Criador de Três Graças, Aguinaldo Silva analisou os elementos que fizeram a novela das nove conquistar o telespectador em uma época em que a TV aberta
tem sofrido com a fuga do público. O autor ainda pontuou as tramas que mais se destacaram e contou quais são seus próximos projetos.
"Novela é folhetim, gênero que nasceu no século 18 e sobrevive ao tempo. Não existe outro gênero literário que tenha tocado tão de perto a alma humana. E foi na TV, em forma de novela, que ele achou o seu abrigo ideal. Penso que ainda teremos muitas novelas e que elas encontrarão o coração do público se forem populares, melodramáticas e, claro, folhetinescas", opinou o veterano.
O escritor ainda falou sobre como foi levar uma nova trama para a Globo anos depois de ter sido demitido da emissora. "Não posso chamar de retorno, já que, nesses seis anos em que não produzi nada de original, tive duas novelas reprisadas no horário nobre", ressaltou, em referência a Fina Estampa (2011) e Império (2014), reprisadas durante a pandemia da Covid-19.
"E continuei a trabalhar para mim. Produzi sinopses de novelas, minisséries e seriados... Acho que, quando eu morrer, haverá muito produtor interessado em comprar o que chamo de 'o baú do Aguinaldo'. Quanto à volta, voltei porque me deu uma vontade enorme de voltar, foi só isso", afirmou.
Silva ainda comentou o sucesso da história de Gerluce (Sophie Charlotte). "O gosto, para mim, foi o mesmo de outras novelas: 'Estamos fazendo bem, o esforço está valendo, só não podemos correr para o abraço antes do fim'. Mas o modo como os amantes do gênero embarcaram em Três Graças foi uma grata surpresa", valorizou.
Entre os acertos, o autor destaca a "linguagem altamente popular expressa através de personagens igualmente populares e reconhecidos pelo público". "Novela é obra aberta e extensa, nem sempre tudo sai como planejamos ou idealizamos, mas estou muito satisfeito", disse.

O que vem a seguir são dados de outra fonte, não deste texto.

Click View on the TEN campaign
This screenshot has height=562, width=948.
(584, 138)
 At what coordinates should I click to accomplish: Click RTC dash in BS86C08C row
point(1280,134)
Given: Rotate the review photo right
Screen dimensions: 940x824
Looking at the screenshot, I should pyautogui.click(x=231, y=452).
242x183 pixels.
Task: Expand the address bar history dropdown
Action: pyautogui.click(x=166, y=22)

Já os personagens que cresceram, segundo o autor, foram Lucélia (Daphne Bozaski) e Juquinha (Gabriela Medvedovsky). "A Lucélia chegou e tomou o núcleo da galeria de arte de assalto. A Juquinha, que a princípio teria com Paulinho [Romulo Estrela] uma relação de amizade e implicância, abriu o próprio caminho rumo ao estrelato. Fazer com que ela tivesse uma relação amorosa com Lorena [Alanis Guillen] foi um grande acerto. Outro exemplo é o casal Viviane [Gabriela Loran] e Leonardo [Pedro Novaes]."

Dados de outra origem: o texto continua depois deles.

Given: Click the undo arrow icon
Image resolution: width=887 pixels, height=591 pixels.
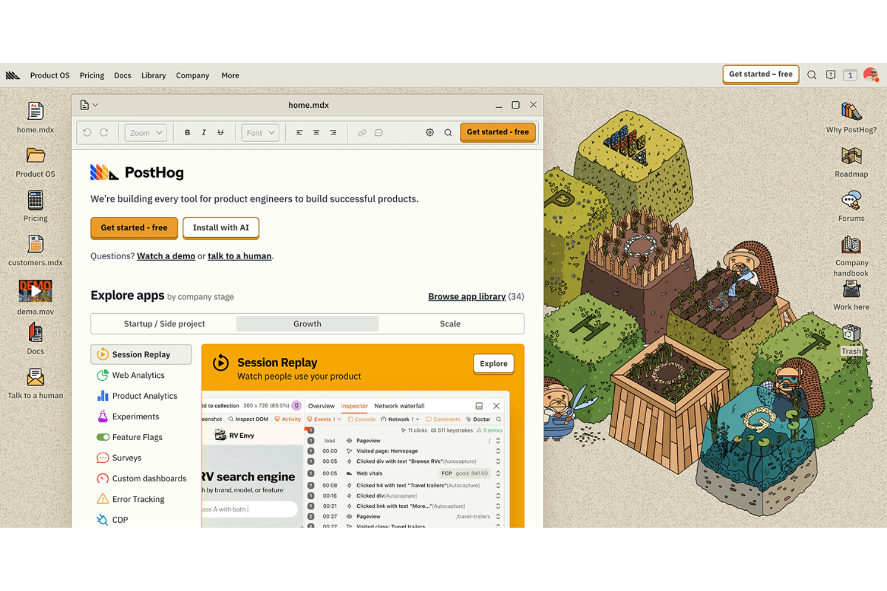Looking at the screenshot, I should [88, 133].
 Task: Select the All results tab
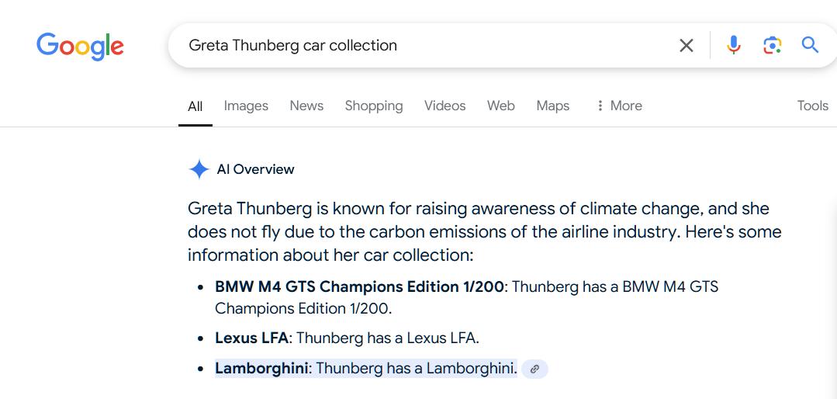(x=195, y=106)
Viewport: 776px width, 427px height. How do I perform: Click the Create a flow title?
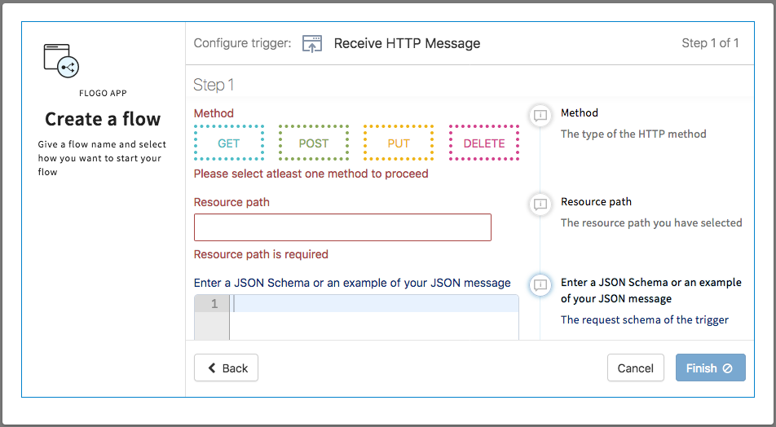click(103, 119)
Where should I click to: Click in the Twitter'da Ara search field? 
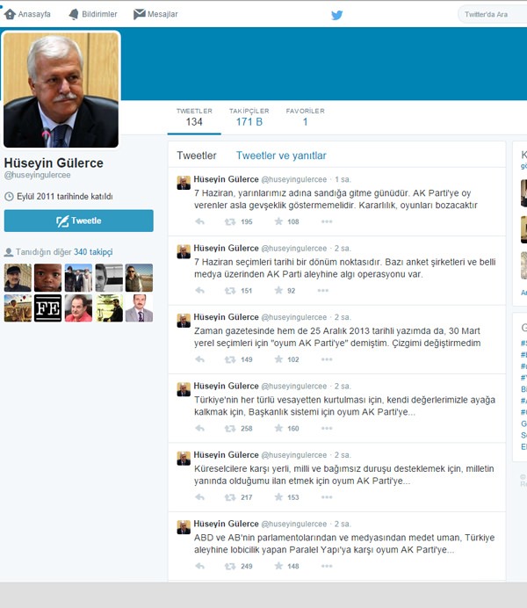[493, 14]
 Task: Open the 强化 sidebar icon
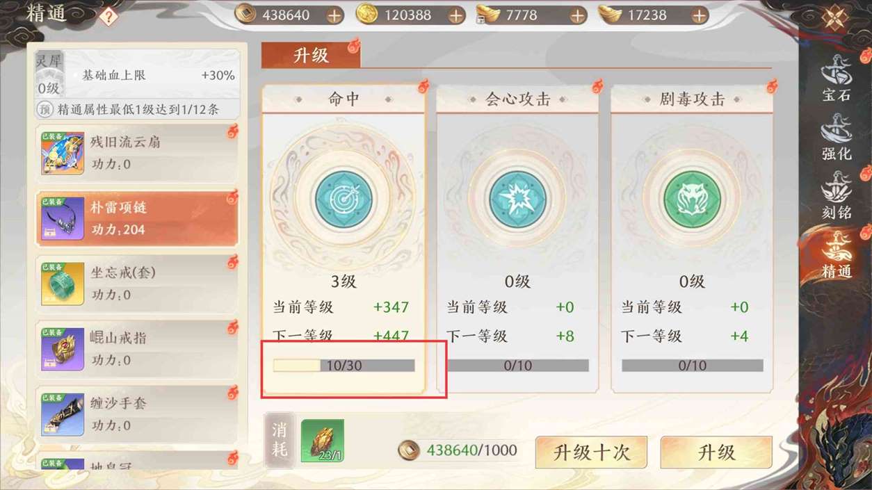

O autor, aliás, não esconde que já queria retratar o amos entre duas mulheres já muito tempo. "Eu já tinha seguido por esse caminho em Senhora do Destino [2004], a filha de um personagem homofóbico tinha um caso com outra menina. Desta vez, a trama foi mais desenvolvida e a reação do público foi altamente positiva. É aquela história do 'ó tempos, ó costumes': acho que agora o público, ainda bem, está mais preparado para encarar de perto o assunto", celebrou.
Silva não planeja parar após o desfecho de Três Graças. "Sou um trabalhador compulsivo. Depois que escrevemos a palavra 'fim' no último capítulo de Três Graças, fui dormir e, na manhã seguinte, comecei a trabalhar na sinopse de uma minissérie. Mas esse é um projeto apenas meu, por enquanto. E eu o retomei apenas para não ficar, por falta do que fazer, matando moscas nas paredes de casa (risos)", contou.
Três Graças é escrita pelos autores Aguinaldo Silva, Virgílio Silva e Zé Dassilva. A novela das nove exibe seu último capítulo nesta sexta (15). A trama serásubstituída por Quem Ama Cuida, novo folhetim de Walcyr Carrasco.